What I Learned at the SCASL Conference

I went to the SCASL conference this past Thursday and Friday. The conference was awesome. It was time and money well spent. I am up to my ears in technology at school and I have been neglecting the book part of my job. I chose to attend sessions without a technology focus as a librarian-chakra balancing prescription. I think it worked.  Here are a few of the tools, ideas, tips and tricks that I will be returning to and sharing with my fellow teachers.


At the Reimagining Education @ Your Library session with Janet Boltjes & Valerie Byrd-Fort:
  • Check out the Bud the Teacher Blog. Wow. (I needed a Kleenex for his provocateur video.) The post the presenters featured, Safe Places and What is Yet to Come is about School Libraries. I think I may have to dedicate a post to this article. Powerful Stuff.
  • Reimagine Ed, coolness! Check it out. 
  • Libraries need to be the place where students go when they want to create something.
  • Improv rules can help you. The ones I learned about at this conference are: 1. Listen, 2. My idea is good, your idea is better, 3. Say YES, AND. 4. Ask What if? 5. Agree.  (Game Changer!)
  • Marker boards as creative spaces in the library
  • A stage in the library? Hmm. Cool idea.
  • Must get furniture sliders!


At Martha Taylor's session, "Feeling Overwhelmed? Apply the KISS Principle"
  • A way to practice citations with class check outs or orientation is to have students create simple citations of one of the books they are checking out. Put names on the citations slips, use them in a drawing.
  • Book citations can be exit slips
  • I need to be using student and teacher evaluations for every unit I teach with one of my colleagues. This documents what was taught, and the results, and gives feedback for improvement. I can see where this would be very helpful for advocacy efforts. (instructional evidence)
  • After working with a class, look at students finished products and determine the percentage of students who used high quality sites in their research. (instructional evidence)
  • Provide a generous circulation allowance for non-fiction items. 
  • Check out those live scribe pens.
At "Research, Welcome to the Big Easy" with Connie McClanahan & Denise McDougal
  • Think about offering a proofreading service to my students. Require papers to be submitted 24 hours in advance. At least offer bibliography checking.
  • Try starting with books first when researching because the information is limited and not as overwhelming. This will help students select a focus and refine what they want to discuss in their paper or project. 
  • When collaborating with teachers on class research projects we must teach the research process.
  • We need to go back to "old school" style research projects and require note cards to discourage plagiarism.
  • Copy four note cards on a piece of paper to eliminate the lost note cards problem.
  • Consider limiting students to one sheet of paper per source.
  • Students can cut up the paper and organize note cards into topical sections when writing.
  • Check the source cards and then let students go on to the next step.
  • I think I'll use these suggestions with my "mini research paper" and see what happens.
At Dr. Berkowitz's Keynote, "Change or Start Looking for a New Job"
  • We should discourage overuse of  topical research.
  • Librarians should keep a lesson plan book.
  • Document and report the student work that was done in the  library.
  • Use assessments to evaluate successes of instructional strategies. 
  • Programs should be defined, predictable, measured and reported
  • "We teach success.", "We teach process."

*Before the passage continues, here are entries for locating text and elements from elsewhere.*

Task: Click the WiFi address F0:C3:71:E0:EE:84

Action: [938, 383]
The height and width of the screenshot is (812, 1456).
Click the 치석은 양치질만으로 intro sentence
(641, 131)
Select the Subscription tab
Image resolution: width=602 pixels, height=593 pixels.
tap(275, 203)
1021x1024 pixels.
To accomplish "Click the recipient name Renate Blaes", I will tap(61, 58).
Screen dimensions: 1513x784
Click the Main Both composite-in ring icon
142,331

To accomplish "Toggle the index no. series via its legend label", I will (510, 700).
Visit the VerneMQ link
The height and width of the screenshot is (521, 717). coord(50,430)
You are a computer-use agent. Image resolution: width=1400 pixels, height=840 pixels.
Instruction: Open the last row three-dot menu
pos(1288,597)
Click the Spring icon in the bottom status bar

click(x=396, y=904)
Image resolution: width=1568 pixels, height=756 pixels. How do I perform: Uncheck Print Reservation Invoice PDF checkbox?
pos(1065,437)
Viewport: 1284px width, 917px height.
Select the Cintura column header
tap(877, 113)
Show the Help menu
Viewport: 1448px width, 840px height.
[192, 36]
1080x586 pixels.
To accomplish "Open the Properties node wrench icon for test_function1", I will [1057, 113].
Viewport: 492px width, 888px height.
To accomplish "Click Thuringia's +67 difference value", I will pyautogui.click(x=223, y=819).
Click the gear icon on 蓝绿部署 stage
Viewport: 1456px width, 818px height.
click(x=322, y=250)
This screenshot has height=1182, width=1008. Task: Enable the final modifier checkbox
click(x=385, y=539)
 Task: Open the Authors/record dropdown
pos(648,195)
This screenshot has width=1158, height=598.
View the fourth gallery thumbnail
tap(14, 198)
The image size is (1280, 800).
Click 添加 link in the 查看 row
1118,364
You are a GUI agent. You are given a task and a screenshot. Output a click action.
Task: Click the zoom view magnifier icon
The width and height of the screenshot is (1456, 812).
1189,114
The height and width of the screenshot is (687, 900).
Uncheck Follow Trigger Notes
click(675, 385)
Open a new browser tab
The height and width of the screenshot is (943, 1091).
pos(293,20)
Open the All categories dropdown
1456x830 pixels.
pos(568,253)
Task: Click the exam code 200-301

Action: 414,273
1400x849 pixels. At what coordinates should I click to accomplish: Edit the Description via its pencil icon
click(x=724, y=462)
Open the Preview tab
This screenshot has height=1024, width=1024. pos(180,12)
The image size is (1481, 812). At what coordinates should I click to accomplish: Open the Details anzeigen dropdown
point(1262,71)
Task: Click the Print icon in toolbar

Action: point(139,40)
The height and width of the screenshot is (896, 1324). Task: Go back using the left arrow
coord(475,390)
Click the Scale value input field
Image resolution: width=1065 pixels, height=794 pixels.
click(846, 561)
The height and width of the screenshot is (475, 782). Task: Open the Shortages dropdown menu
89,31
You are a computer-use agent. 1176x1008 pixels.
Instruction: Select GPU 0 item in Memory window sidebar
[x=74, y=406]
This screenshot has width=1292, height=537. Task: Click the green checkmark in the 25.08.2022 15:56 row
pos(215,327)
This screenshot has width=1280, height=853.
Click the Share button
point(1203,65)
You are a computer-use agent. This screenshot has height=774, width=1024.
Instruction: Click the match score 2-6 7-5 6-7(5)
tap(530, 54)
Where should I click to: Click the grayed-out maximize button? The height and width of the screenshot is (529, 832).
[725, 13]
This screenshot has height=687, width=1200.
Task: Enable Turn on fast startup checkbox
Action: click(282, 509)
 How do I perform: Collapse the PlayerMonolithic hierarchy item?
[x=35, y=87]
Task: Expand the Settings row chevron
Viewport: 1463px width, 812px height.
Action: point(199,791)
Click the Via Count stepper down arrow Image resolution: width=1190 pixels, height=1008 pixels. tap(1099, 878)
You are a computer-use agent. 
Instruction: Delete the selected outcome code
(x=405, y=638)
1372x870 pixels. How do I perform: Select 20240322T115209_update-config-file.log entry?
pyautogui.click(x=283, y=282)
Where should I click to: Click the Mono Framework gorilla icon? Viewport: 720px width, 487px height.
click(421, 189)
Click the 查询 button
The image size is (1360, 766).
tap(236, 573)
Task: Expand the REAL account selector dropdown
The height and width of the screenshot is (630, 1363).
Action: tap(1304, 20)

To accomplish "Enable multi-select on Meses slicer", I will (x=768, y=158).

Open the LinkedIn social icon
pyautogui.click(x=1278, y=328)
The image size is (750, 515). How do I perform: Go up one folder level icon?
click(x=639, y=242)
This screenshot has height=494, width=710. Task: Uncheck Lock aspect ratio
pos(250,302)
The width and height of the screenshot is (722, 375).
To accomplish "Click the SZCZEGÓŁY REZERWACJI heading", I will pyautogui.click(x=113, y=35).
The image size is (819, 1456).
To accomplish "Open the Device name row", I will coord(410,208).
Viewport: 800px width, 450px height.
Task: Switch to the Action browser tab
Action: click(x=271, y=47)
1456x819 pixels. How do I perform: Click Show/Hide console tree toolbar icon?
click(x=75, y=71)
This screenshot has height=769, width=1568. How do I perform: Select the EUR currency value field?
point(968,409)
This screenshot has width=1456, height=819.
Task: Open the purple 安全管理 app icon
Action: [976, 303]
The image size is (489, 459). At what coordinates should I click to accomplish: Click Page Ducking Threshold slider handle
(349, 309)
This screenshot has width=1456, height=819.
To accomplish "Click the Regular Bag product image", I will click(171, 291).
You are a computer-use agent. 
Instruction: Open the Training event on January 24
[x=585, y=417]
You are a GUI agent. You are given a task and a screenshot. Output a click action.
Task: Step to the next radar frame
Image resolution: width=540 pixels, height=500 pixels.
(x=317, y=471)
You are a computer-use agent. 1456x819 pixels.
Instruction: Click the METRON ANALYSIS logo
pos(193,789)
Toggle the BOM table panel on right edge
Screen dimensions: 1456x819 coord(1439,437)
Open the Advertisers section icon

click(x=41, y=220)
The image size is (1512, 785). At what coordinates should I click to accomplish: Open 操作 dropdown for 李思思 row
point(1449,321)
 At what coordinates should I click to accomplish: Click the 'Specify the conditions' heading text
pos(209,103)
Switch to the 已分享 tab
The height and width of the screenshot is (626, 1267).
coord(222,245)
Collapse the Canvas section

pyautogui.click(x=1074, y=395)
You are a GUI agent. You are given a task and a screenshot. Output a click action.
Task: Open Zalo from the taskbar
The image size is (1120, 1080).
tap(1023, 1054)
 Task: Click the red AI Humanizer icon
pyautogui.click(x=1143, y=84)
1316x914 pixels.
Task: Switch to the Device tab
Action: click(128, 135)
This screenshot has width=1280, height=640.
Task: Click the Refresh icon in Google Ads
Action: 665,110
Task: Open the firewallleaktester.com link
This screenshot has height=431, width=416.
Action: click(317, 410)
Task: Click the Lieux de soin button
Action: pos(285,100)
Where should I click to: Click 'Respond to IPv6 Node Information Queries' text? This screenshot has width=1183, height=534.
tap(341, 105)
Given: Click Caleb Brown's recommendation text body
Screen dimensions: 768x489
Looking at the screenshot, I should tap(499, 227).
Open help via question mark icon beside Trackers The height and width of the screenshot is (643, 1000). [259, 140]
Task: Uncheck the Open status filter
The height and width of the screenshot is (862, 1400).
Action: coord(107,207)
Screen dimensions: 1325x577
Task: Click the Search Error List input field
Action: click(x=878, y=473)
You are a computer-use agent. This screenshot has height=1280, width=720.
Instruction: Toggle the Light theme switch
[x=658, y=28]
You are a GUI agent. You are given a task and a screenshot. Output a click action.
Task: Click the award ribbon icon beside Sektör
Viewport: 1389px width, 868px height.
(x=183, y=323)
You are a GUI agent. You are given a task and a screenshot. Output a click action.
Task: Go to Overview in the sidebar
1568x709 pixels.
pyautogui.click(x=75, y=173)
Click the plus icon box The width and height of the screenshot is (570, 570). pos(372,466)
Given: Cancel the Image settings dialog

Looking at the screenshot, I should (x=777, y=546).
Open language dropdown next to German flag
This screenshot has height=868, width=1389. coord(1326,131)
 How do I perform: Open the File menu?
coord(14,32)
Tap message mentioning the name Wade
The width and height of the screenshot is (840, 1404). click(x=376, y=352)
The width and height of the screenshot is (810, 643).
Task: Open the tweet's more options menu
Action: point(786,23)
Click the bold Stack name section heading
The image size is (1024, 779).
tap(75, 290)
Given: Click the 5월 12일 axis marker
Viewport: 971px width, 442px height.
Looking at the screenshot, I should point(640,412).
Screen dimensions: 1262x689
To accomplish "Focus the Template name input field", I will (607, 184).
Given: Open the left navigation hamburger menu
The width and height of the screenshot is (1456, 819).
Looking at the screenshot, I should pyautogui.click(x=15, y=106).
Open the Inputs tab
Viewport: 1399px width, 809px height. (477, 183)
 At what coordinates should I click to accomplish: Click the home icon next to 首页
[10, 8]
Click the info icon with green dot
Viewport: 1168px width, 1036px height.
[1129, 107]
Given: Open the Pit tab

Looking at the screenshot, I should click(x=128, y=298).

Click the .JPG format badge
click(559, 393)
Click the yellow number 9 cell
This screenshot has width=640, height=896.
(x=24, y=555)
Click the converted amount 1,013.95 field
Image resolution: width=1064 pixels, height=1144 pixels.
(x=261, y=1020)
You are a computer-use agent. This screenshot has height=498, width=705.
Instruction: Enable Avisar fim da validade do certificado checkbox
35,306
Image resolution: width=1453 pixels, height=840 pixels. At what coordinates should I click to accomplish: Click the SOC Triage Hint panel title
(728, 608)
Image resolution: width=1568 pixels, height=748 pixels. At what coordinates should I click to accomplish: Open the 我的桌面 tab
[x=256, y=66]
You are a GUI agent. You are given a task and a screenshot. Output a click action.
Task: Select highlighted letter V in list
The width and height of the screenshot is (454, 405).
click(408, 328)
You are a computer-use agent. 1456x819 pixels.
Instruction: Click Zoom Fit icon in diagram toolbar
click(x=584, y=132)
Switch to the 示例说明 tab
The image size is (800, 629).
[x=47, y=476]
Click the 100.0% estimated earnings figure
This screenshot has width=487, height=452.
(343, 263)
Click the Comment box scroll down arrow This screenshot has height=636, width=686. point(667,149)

Donalyn Miller's Keynote - check out the slide share. How do you get your students to read over 6,000 books using no extrinsic motivation (grades, AR, incentive parties)?

  • Dr. Shannon's introduction of Donalyn Miller made me cry. 
  • Donalyn Miller is coming out with a new book called Reading in the Wild!
  • Great idea, have students make signs at the end of the year with the number of books they have read.
  • Krashen - The single most important factor in reading skill is independent reading.
  • University of Oxford study - Reading books is the only out of school activity for sixteen-year-olds that is tied to getting a managerial or professional job.
  • Reading fosters empathy
  • We need more reading time beyond SSR. 
  • During SSR, everyone needs to do nothing but read . That is not happening.
  • Allington - higher achieving students read three times as much as lower achieving students
  • To carve out more reading time: eliminate bell ringers and fast finisher activities, make explicit reading plans.
  • We must increase students access and exposure to books. Don't look at classroom libraries as threats. 
  • Reading doors - great idea. All faculty makes one showing what they are reading.
  • Donalyn Miller helped create the Nerdy Book Club! Look for my post in April!
  • I need to read The One and Only Ivan. ( I needed a Kleenex just listening to her talk about it.)
  • I also attended one of her sessions and met a couple dozen new books that I can't wait to tell my students about.

CONVERSATION

3 comments:

blong said...

Nice summation of a great conference! You reminded me of some things that I had not written down. Thanks!

BLong

Auntie Librarian said...

Thank you very much!

Info Lit Capstone said...

Hello. I just "surfed by" and wanted to say that I'm loving the idea of a stage in a school library.